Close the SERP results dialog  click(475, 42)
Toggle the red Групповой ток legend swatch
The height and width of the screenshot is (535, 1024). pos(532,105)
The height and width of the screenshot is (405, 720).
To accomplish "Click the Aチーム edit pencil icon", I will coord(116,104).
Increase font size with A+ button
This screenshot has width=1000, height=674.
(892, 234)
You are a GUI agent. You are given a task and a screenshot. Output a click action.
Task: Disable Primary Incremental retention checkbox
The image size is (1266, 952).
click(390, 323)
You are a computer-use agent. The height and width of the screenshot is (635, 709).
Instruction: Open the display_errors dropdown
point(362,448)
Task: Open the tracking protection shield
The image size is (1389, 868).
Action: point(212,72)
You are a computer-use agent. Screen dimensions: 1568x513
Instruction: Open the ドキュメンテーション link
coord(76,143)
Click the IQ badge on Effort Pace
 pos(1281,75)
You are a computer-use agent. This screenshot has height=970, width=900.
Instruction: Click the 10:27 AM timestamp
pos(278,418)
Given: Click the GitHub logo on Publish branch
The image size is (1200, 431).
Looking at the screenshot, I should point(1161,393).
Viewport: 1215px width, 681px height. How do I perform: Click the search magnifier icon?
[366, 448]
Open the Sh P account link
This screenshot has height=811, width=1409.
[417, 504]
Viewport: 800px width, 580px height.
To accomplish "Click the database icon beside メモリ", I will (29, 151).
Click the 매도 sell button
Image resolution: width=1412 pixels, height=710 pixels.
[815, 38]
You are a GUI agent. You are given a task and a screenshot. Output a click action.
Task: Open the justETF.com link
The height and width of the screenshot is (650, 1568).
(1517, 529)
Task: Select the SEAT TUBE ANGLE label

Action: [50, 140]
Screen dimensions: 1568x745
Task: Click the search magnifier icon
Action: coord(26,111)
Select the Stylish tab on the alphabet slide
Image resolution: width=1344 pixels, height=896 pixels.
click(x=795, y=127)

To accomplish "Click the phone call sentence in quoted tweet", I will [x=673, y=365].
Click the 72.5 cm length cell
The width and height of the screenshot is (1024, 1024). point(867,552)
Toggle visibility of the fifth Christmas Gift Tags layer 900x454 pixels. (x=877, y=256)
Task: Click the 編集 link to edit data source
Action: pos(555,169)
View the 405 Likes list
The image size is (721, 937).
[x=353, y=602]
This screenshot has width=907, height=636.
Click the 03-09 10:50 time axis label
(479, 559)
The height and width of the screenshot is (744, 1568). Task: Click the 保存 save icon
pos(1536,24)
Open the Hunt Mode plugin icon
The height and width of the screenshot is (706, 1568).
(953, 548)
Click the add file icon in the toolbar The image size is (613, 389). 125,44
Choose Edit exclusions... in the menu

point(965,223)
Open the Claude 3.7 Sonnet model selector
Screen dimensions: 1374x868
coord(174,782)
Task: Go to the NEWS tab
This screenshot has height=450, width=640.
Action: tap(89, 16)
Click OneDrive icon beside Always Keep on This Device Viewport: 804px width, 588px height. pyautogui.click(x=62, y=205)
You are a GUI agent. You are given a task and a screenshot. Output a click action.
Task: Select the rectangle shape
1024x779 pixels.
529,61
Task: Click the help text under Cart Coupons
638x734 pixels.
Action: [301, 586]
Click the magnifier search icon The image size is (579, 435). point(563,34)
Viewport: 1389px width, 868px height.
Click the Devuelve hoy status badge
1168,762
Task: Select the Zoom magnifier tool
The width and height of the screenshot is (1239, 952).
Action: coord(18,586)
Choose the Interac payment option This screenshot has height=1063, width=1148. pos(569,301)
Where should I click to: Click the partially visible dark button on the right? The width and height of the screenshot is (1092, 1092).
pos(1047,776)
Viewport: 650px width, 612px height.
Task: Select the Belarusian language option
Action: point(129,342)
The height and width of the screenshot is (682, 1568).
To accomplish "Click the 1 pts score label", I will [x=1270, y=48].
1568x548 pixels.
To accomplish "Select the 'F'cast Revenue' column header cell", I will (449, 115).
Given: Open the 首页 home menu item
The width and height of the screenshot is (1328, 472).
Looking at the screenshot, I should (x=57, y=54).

+ + + + +

*Exercise aim:*
Please write out only the lines from the one containing "Choose the Interac" to the end of the records above, exactly, both ends included.

*Response:*
Choose the Interac payment option This screenshot has height=1063, width=1148. pos(569,301)
Where should I click to: Click the partially visible dark button on the right? The width and height of the screenshot is (1092, 1092).
pos(1047,776)
Viewport: 650px width, 612px height.
Task: Select the Belarusian language option
Action: point(129,342)
The height and width of the screenshot is (682, 1568).
To accomplish "Click the 1 pts score label", I will [x=1270, y=48].
1568x548 pixels.
To accomplish "Select the 'F'cast Revenue' column header cell", I will (449, 115).
Given: Open the 首页 home menu item
The width and height of the screenshot is (1328, 472).
Looking at the screenshot, I should (x=57, y=54).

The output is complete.